İnsanlık olarak çok büyük bir vahşete tanıklık ediyoruz. Yine bir Ramazan ayında ve bir sahur gecesi Gazze’ye yönelik terörist israilin başlattığı vahşi saldırılarda 200’e yakını çocuk bine yakın sivili bombalar yağdırarak katledildi.
Geçici ateşkes kararının alındığı 19 Ocak itibariyle ateşkesin siyonist terörist rejimce ihlal edileceğini herkes tahmin edebiliyordu.
Çünkü kurdurulduğu günden bugüne gerek insani anlamda gerekse de diplomatik olarak iki devletli çözüm kapsamında hiçbir anlaşmaya uymamış sürekli ihanet eden bir Apartheid rejimi var karşımızda.
Katil Netanyahu, katliamların devam edeceğini söyleyerek varılan ateşkes anlaşmasının ikinci ve üçüncü aşamasının devreye girmesini engelliyor. Ramazanın başından bu yana Gazze’ye hiçbir yardım malzemesinin girişine izin verilmiyor.
Trump yönetimi de terörist Netanyahu ile aynı suç birliği içerisinde hareket ediyor. HAMAS tüm olanlara rağmen ateşkese bağlı kalacağını duyurdu ama bu iblislerin hiçbir anlaşmaya bağlı kaldığı görülmemiştir.
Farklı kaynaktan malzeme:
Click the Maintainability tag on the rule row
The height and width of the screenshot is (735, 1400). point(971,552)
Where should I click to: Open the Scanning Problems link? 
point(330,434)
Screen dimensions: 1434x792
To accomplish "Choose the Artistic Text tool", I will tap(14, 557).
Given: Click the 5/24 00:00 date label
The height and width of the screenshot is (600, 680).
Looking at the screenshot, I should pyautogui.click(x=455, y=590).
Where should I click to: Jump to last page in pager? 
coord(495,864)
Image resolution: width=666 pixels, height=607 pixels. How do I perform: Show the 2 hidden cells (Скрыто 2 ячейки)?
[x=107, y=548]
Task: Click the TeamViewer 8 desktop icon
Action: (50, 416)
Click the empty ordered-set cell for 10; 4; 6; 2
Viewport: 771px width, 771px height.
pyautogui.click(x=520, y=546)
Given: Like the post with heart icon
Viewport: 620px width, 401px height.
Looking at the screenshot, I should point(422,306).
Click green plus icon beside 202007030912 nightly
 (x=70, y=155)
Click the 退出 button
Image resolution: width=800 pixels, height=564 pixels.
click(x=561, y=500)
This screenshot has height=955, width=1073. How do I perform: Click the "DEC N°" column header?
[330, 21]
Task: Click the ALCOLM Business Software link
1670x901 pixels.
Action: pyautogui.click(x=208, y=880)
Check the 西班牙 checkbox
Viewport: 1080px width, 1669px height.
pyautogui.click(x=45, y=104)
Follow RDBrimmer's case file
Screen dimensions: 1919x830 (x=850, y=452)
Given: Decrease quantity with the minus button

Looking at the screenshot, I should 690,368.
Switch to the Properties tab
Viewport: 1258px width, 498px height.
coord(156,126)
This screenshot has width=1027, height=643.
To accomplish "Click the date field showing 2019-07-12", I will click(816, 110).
Amaçları Gazze halkını sürgün ederek insansızlaştırmak… HAMAS’ı yalnızlaştırmak ve boğmak.. Batı Şeria ve Kudüs’ün statüsünü değiştirerek Yahudileştirerek Filistinsiz bir siyonist rejimin temellerini atmak!..
Ancak bu öyle kolay değil, hatta imkansız!.. Çünkü Filistin halkının, topraklarını savunma yetkisi verdiği tek temsilcisi HAMAS, topraklarından bir karış dahi geri adım atmayacağını ve bu uğurda başta liderler olmak üzere binlerce şehid vererek ispatlamış durumda..
ABD yada siyonist rejim ise, Gazze için “Ortadoğunun Rivierası” hayali projesine daha halklarını ikna edebilmiş değiller. Telaviv’de esir yakınlarının Netanyahu karşıtı protestoları dinmiyor.
Avrupa’nın birçok ülkesinde ve ABD’de birçok eyalette halk ve öğrenci hareketleri, meydanlarda tutuklanma pahasına Filistin davasını savunmaktan geri durmuyor.
Siyonist yahudiler sadece Müslüman ülkeler değil dünyanın hiçbir yerinde rahat dolaşamıyor artık.
Ancak yetmez; bu siyonist kötülük hareketi yeryüzünden temizlenmedikçe insanlık rahat etmeyecek..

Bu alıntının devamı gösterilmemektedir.